Vokes and his wife helped to start a summer field-work camp in Mexico, and for over a decade they traveled annually to the Yucatán Peninsula to study mollusks, resulting in their book Distribution of Shallow-Water Marine Mollusca, Yucatan Peninsula, Mexico (1983).

Vokes and his wife were the core of the paleontological research program at Tulane University, and their fossil collections were extensive. These collections included research findings from excursions to the southeastern United States, Mexico, the Dominican Republic, and Europe. A number of their specimens have been transferred to the Smithsonian, the University of Florida, and the Paleontological Research Institution.

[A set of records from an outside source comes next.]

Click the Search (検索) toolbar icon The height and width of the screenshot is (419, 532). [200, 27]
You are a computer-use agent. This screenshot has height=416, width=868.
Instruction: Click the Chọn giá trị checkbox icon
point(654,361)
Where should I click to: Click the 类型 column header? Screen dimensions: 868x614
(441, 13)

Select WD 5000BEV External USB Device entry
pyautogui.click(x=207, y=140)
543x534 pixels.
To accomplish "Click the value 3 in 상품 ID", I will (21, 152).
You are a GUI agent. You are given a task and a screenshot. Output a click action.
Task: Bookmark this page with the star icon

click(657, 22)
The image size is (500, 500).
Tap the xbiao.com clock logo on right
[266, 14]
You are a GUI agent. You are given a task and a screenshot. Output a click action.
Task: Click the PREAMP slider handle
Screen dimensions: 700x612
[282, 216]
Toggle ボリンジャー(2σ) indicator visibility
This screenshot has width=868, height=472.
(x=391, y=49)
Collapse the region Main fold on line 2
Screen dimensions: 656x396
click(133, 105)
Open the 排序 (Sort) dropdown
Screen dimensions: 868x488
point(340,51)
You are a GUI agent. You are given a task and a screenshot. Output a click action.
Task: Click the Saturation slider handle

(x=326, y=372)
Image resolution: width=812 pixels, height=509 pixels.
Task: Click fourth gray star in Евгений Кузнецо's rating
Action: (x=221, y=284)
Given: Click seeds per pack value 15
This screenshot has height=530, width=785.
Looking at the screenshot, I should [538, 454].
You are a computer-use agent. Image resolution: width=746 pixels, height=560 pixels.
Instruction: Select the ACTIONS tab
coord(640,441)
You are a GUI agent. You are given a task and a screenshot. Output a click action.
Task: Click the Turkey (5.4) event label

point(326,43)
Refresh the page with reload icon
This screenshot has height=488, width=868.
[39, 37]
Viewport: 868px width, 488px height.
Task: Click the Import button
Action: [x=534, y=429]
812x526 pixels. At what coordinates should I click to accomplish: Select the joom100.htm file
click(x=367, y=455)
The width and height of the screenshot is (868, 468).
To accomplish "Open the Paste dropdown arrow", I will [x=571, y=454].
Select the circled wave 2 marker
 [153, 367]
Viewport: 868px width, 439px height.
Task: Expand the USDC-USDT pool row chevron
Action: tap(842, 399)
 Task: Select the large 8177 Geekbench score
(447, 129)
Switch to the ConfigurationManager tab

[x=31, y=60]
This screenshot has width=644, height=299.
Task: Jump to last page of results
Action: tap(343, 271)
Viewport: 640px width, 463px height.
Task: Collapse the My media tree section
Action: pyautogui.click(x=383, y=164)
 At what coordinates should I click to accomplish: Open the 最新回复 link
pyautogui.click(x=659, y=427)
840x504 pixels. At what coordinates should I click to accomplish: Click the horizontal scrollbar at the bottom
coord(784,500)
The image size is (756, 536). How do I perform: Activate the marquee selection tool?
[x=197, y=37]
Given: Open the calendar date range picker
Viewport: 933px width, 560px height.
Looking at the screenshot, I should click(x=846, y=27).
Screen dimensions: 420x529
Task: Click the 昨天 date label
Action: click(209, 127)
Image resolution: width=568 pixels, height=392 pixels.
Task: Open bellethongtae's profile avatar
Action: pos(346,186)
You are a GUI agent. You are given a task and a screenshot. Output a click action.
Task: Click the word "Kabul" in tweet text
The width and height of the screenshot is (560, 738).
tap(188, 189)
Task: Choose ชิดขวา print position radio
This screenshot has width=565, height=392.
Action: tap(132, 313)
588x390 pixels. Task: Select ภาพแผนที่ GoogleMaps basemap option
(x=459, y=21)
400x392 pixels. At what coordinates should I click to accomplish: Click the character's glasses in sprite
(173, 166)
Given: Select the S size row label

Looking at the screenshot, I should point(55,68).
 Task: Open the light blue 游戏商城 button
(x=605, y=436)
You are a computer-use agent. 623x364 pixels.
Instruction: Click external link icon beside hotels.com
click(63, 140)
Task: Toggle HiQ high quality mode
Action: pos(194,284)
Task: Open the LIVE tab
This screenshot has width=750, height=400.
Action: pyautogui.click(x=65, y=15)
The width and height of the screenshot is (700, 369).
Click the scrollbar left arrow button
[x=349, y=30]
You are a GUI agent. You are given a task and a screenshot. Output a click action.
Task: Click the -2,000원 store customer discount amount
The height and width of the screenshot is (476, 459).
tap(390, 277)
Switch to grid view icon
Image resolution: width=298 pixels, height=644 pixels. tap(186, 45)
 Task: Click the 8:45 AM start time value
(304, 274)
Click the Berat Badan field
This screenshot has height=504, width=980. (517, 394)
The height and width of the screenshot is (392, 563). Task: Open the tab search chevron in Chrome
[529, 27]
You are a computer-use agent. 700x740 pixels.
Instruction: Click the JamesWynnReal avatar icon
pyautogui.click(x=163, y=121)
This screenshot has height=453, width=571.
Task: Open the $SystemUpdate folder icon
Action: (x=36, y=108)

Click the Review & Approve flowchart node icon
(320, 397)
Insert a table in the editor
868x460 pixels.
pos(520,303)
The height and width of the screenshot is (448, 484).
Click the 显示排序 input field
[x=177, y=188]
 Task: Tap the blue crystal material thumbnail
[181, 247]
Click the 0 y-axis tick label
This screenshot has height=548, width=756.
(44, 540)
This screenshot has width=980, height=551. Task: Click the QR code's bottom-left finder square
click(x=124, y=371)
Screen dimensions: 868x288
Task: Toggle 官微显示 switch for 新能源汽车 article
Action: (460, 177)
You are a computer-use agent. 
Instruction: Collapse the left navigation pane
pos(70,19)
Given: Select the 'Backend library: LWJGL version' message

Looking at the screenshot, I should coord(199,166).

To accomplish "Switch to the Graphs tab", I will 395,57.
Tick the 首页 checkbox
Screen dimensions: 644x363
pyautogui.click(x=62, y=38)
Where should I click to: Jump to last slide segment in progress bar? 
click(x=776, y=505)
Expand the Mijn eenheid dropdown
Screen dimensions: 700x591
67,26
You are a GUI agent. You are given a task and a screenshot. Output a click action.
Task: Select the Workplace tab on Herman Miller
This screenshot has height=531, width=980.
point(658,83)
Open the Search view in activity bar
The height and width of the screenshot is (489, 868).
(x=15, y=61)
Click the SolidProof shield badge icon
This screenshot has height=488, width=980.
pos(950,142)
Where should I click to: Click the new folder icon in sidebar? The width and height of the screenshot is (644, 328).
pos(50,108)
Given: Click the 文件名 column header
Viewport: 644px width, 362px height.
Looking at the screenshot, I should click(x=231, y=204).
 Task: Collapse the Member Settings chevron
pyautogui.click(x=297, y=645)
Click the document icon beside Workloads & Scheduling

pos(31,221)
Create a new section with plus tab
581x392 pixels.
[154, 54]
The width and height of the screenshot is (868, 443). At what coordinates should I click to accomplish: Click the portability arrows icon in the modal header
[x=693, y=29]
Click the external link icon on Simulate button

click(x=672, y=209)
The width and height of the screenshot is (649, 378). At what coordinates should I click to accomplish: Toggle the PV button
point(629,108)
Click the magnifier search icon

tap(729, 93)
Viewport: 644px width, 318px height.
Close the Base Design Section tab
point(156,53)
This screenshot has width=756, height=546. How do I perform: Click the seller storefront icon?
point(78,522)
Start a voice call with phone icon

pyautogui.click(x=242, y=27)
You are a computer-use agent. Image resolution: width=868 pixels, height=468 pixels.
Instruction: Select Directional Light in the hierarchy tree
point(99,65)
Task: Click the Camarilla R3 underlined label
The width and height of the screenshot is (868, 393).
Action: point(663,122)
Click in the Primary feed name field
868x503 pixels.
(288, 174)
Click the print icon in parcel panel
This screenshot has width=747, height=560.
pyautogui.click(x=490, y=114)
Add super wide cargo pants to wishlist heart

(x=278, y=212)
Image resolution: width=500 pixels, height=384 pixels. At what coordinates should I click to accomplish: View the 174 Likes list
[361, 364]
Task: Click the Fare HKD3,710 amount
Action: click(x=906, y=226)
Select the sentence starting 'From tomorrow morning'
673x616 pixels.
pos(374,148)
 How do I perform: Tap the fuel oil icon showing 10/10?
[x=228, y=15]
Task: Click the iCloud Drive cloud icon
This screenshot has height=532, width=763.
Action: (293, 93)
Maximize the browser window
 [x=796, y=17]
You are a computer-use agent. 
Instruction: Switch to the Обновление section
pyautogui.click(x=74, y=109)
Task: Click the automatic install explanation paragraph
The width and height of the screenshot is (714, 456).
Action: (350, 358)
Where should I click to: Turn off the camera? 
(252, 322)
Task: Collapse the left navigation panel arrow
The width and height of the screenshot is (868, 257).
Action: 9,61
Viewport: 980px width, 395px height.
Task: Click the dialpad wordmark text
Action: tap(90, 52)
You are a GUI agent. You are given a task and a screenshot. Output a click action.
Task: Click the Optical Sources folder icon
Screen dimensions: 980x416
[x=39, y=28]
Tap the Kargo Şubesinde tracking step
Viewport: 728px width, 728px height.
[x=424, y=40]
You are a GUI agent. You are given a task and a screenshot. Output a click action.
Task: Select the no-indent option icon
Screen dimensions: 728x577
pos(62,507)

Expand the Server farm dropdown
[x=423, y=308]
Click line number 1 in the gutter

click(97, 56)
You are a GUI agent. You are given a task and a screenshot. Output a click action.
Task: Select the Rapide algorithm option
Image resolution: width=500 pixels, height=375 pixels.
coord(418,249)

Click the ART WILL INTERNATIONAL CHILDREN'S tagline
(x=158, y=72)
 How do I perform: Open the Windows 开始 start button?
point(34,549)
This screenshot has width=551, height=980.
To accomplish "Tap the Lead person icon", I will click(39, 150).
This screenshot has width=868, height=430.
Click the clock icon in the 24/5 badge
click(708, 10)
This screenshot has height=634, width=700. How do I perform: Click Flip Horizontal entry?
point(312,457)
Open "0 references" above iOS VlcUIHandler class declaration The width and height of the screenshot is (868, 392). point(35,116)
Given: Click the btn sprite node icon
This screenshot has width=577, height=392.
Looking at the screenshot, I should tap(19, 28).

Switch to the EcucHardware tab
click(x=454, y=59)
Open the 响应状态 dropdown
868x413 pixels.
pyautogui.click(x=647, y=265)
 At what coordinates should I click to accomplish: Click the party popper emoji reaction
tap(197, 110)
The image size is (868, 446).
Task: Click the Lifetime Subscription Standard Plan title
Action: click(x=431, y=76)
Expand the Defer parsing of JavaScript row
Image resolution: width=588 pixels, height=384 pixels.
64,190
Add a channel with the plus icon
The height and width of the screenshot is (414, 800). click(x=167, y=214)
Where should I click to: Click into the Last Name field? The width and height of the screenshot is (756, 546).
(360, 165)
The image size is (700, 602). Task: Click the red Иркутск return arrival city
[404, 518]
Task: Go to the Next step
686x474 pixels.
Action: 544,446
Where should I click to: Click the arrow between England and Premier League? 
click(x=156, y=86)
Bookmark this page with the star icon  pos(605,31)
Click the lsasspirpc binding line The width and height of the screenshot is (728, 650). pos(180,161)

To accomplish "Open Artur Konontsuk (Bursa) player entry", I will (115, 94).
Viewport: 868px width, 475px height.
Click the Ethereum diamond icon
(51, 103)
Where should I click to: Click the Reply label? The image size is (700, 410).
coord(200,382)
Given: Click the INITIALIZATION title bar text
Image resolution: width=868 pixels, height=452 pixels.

In retirement, Vokes lived in Ponchatoula, Louisiana. He died in Hammond, Louisiana, on September 16, 1998, survived by his wife.

==Selected works==
- "Molluscan faunas of the Domengine and Arroyo Hondo formations of the California Eocene." Annals of the New York Academy of Sciences 38 (no. 1) (1939): 1–246.
- "Supraspecific groups of the pelecypod family Corbulidae". Bulletin of the AMNH, v. 86, article 1 (1945).
- "Contributions to the paleontology of the Lebanon Mountains, Republic of Lebanon. Part 3, The pelecypod fauna of the 'Olive Locality'(Aptian) at Abeih". Bulletin of the AMNH, v. 87, article 3 (1946).
- Lower Tertiary crinoids from northwestern Oregon. USGS publication no. 233-E (1953). (With R. C. Moore).
- Genera of the Bivalvia: a systematic and bibliographic catalogue (revised and updated). Bulls. Amer. Paleo., v. 51 (no. 232) (1967); revised in 1980.
- Neogene Paleontology in the Northern Dominican Republic: The Family Cardiidae (Mollusca: Bivalvia). Bulls. Amer. Paleo., v. 97 (no. 322 (1989).

==Awards and legacy==
Tulane University established the Harold E. Vokes Award, given to outstanding geology students. In 2014, it also established the title Vokes Geology Professor, awarded in honor of both Harold and Emily Vokes.

The Drs. Emily H. and Harold E. Vokes Grants-in-Aid for Invertebrate Paleontology Collection-Based Research are given to advanced undergraduate students from anywhere in the United States who wish to use the collections at the Florida Museum of Natural History for paleobiological research.